The rest of the day was a happy blur of paperwork and questions and when it was through he was a full time employee at the Coastal City Public Library.

He didn’t have to work but he stayed at the library talking to Miss Rita about expectations and work issues.

Walking her to her car, “Miss Rita?” she turned to look at him.

He threw his arms around her and gave her a long, but gentle hug.  “Thank you.”

“You’re welcome,” she got in her car and drove away.

Walking up to the house he almost didn’t realized that the front porch light was on or that he could hear the TV stepping into the foyer.  “Dad, you better cut down the volume or you’re going to go def.”

“Eh,” was the response.

“Smart-ass.”

“I learned from the best, my son.  You should meet him sometime.”

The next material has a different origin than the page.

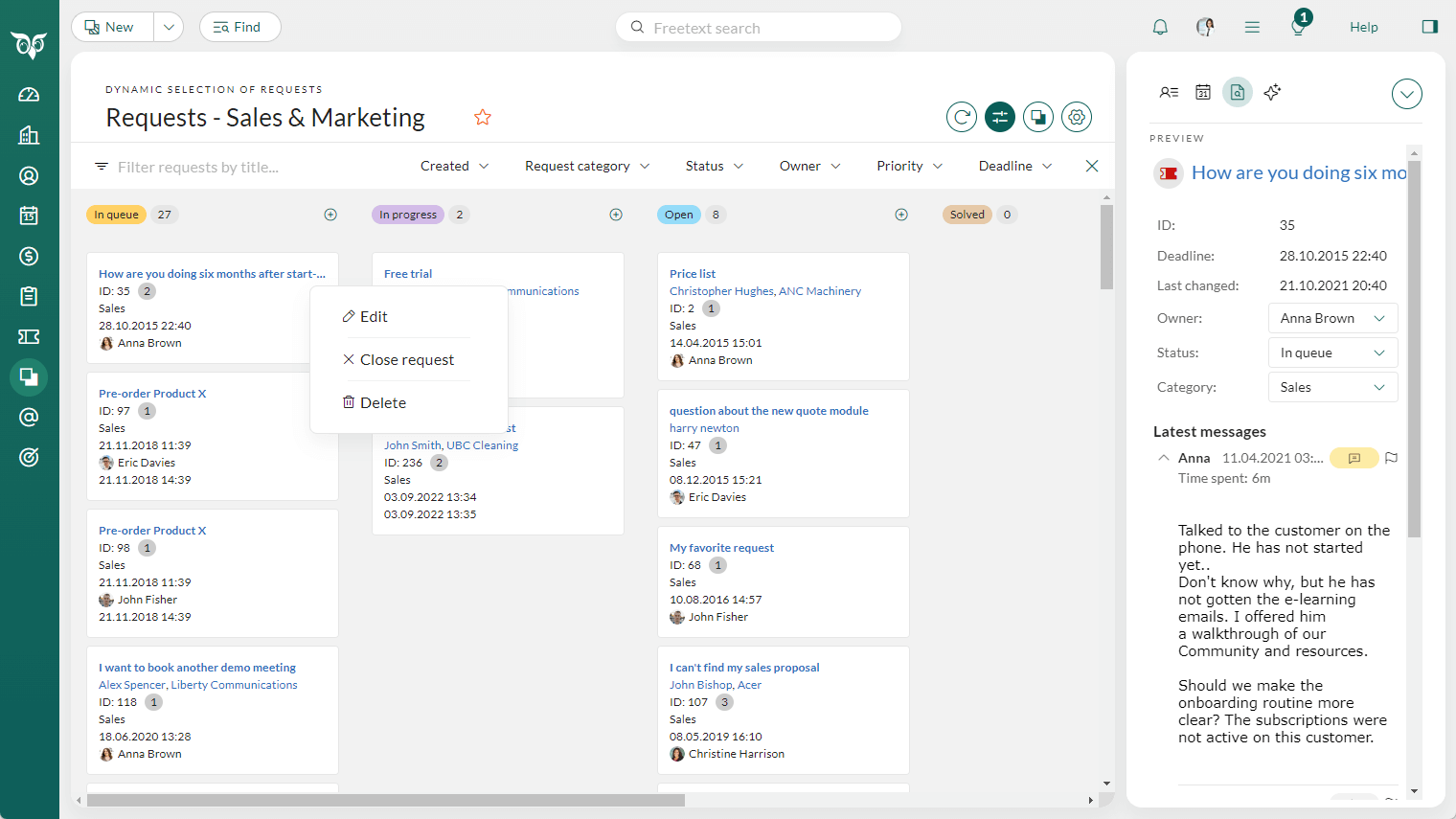Collapse the right preview panel with the chevron
Image resolution: width=1456 pixels, height=819 pixels.
[1406, 94]
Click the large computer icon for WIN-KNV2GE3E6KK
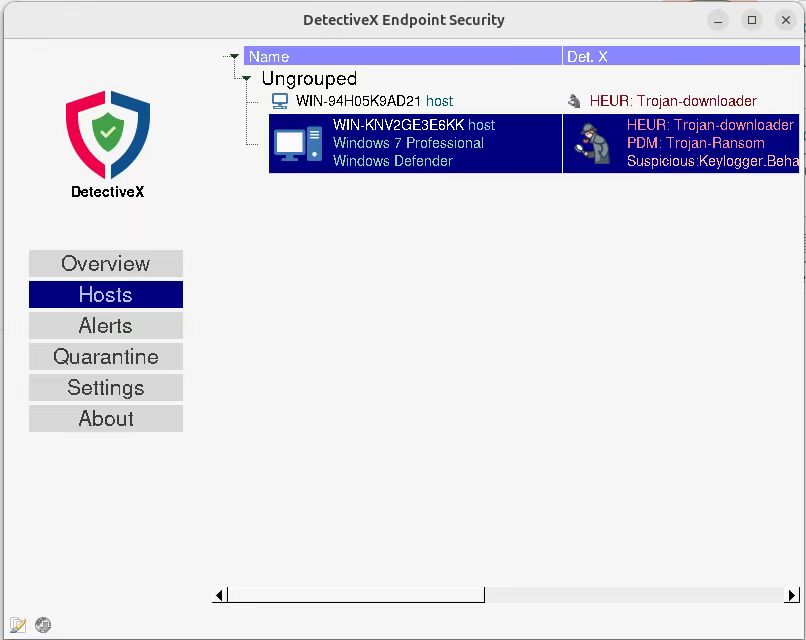 [x=298, y=144]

Darren walked into the kitchen and stopped short at the sight of food from the local Chinese restaurant on the counter.  It smelled wonderful.  With a plate full of dumplings and rice he went to the living room to eat.

The Saints were playing the Broncos with only a few point spread.

“What’s the special occasion, dad?”

“Well, I was in the library yesterday and talking to Miss Rita.  She was telling me about this really helpful young man who had come to the library to trade computer time for work.  She also told me that she was going to try and get the boy a paying job.  She pointed to a kid putting books back on the shelf.  To my surprise, she was talking about my son.  This is reward for your initiative.”

Darren looked at his dad for the first time.  He was just a simple man in a simple job but he did what he had to do to get things done.  Darren may not stay with the library forever, but he was going to take the time to find out what he did want to do.  Every step is one step closer to some other step as long as we keep moving.

Taking a bite of the eggroll he watched the game.